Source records
◇ ◇ ◇ ◇ ◇ ◇ ◇

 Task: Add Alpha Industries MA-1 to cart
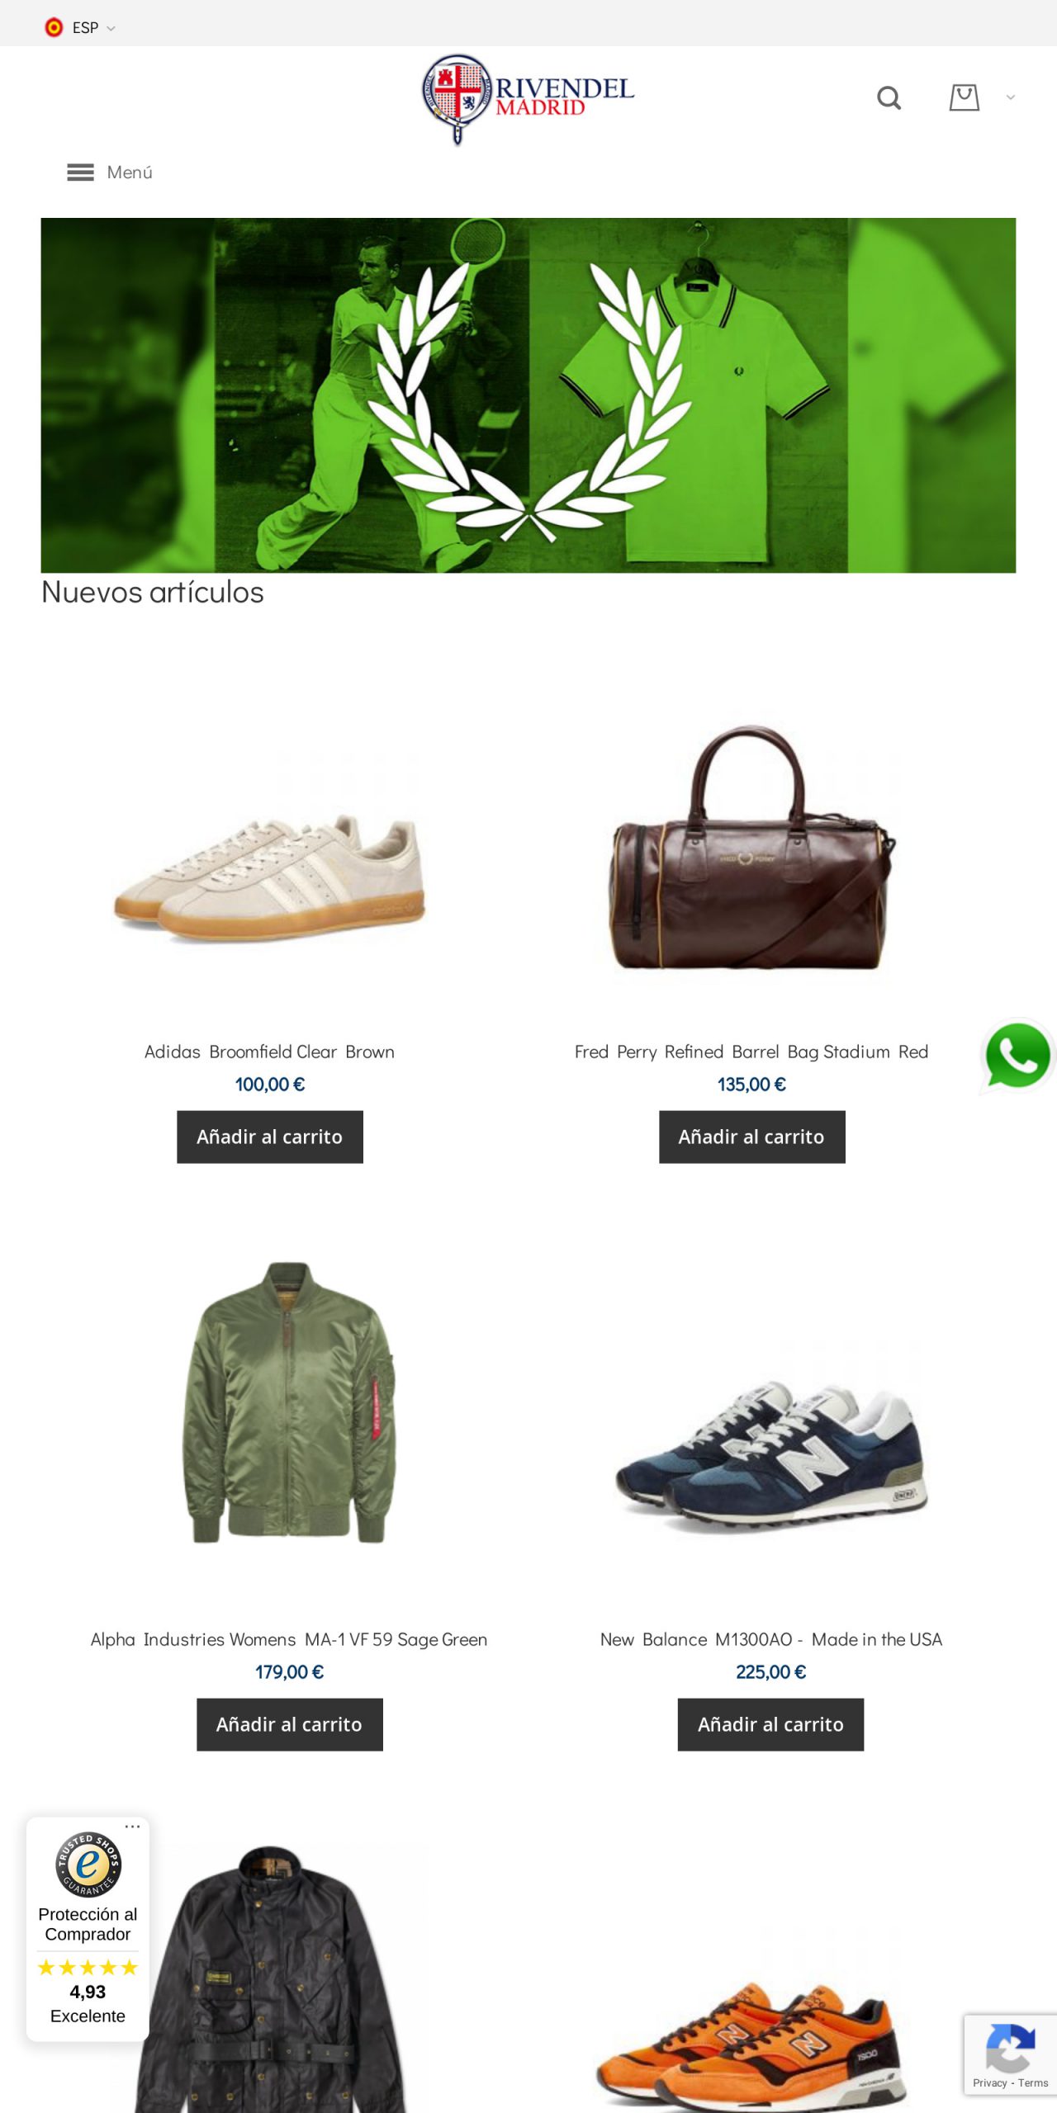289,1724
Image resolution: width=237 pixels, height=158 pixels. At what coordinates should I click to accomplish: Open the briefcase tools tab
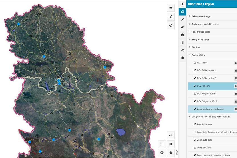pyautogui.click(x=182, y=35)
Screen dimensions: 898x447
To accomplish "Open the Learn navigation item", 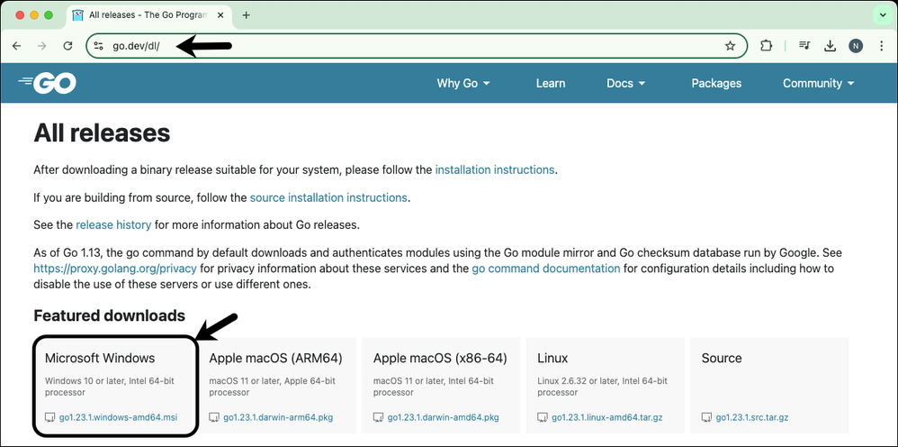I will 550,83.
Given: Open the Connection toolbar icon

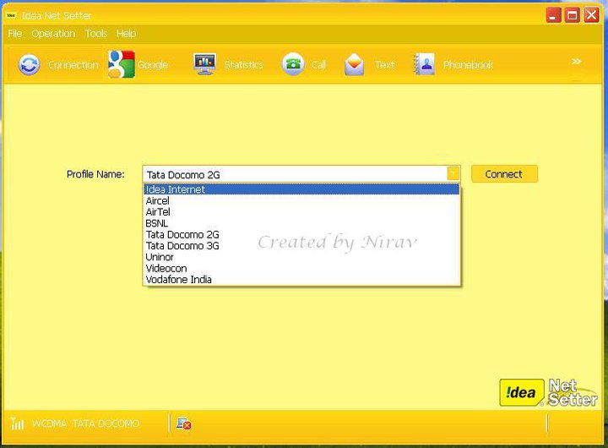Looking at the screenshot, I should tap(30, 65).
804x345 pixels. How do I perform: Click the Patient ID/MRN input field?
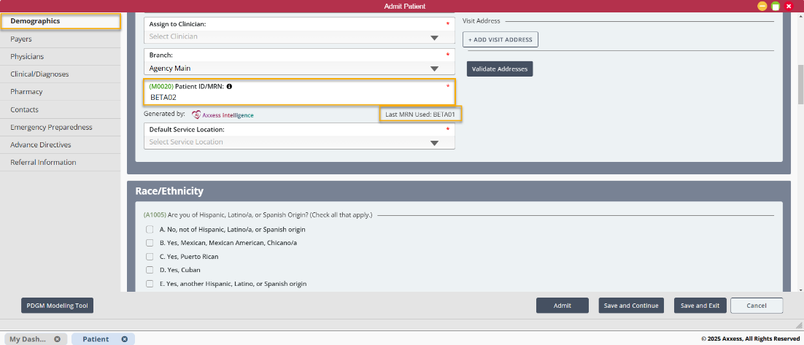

◇ ◇ ◇ ◇ ◇ ◇ ◇

#### BRIEF:
Pictures are to be left out; otherwise, retype exactly the lines from the first line of the data through the line containing "Screen dimensions: 898x447".

#### ANSWER SECTION:
 Task: Add Alpha Industries MA-1 to cart
289,1724
Image resolution: width=237 pixels, height=158 pixels. At what coordinates should I click to accomplish: Open the briefcase tools tab
pyautogui.click(x=182, y=35)
Screen dimensions: 898x447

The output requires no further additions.